Indeed, with the military victory of American forces in Iraq in 2003, Dick Cheney, in a typical world-saving sentiment, told a television audience that Iraq was all but pacified. “To suggest that we need several hundred thousand troops there after military operations cease, I don’t think is accurate. I think that’s an overstatement,” he said on Meet the Press on March 16, 2003. Some four years later, the illogic of that statement is now apparent to the bereaved families of thousands of American military men and women.
World-saving is one way Americans turned away from their heritage of limited government and embraced the principles of empire. World-saving has been a hallmark of mainstream Democrats as well as Republicans for more than a century. This imperial policy goes back at least to the Spanish-American War in 1898. The war was described by one of Theodore Roosevelt’s secretaries of state, John Hay, as a “splendid little war.” But like Cheney’s analysis of Iraq, Hay confused victory in war with success in nation-building.
That war included a tragic aftermath, the brutal and deadly subjugation of the Philippines. That terrible war, which followed “the splendid little war,” resulted in Americans’ killing Filipinos — hundreds of thousands of Filipinos. These were men who had formerly been American allies. They had previously fought alongside the Americans against the Spanish. Once the Spanish were expelled from the Philippines, they became enemies of the United States. Their crime? They thought the Americans actually believed the principles they preached. Even though the Filipinos were promised that they would be running their country once the Spanish were defeated, a dirty war followed the broken promise. The Philippine rebellion of 1899–1902 was one in which both sides used torture and resorted to terribly brutal tactics, which produced massive death and destruction.
World-saving in retreat?
World-saving is a 21st-century American imperialism, a kind of informal empire that produces “blowback” against the United States and the American people. The responsibility for this rests with both major parties. Members of both parties praise the foreign-policy achievements of Woodrow Wilson.
The fault rests also with those who praise Harry Truman’s open checkbook at the outset of the Cold War for a national security state that would intervene anywhere and often secretly, so Americans had no chance to evaluate the actions of their government at the time they were occurring.

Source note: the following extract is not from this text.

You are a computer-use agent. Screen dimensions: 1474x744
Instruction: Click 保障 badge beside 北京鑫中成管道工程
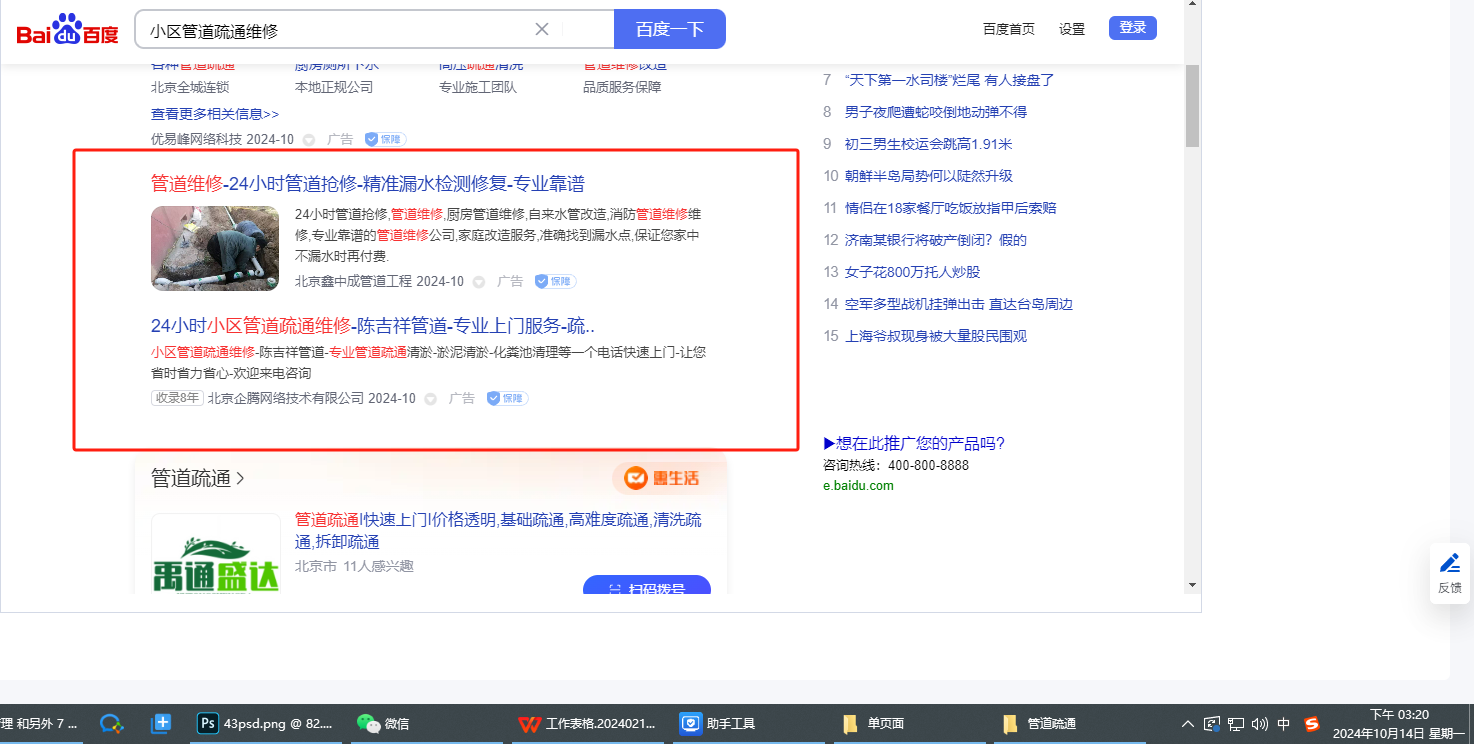pos(555,281)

The responsibility also rests with the American people, many of whom have never heard of the term “blowback.” They don’t seem to understand that many rational, noncommunistic, people, once friends of the United States, rightly detest world-saving. An Italian friend of mine, upset about the world-saving policies of the U.S. government, summed it up: “I love Americans. I hate your government.”
Fortunately, there is a strand of noninterventionism that still lives in American society. Granted, it is not extremely strong today, but it is much stronger than it was three or four years ago when American elites acted as though the Iraqi incursion was another “splendid little war.”
The time has come for Americans to rediscover their heritage. World-saving is still a relatively recent occurrence in U.S. history. There is still time to return to founding principles. To those who continually say, with each additional grant of new power to various government entities, that one “can’t turn back the clock,” there is a logical question: You mean it is impossible to learn from mistakes? One can never learn from history?
Americans should reject the concept of world-saving and embrace the principles of nonintervention advocated by Washington, Adams, and other Founding Fathers. That requires a serious debate about American foreign policy. The problem of world-saving must be confronted directly by all Americans. World-saving constitutes a grave betrayal of the American heritage. Let us junk world-saving and the empire and militarism it has produced. Let us restore our nation’s founding ideal of noninterventionism and a limited-government republic.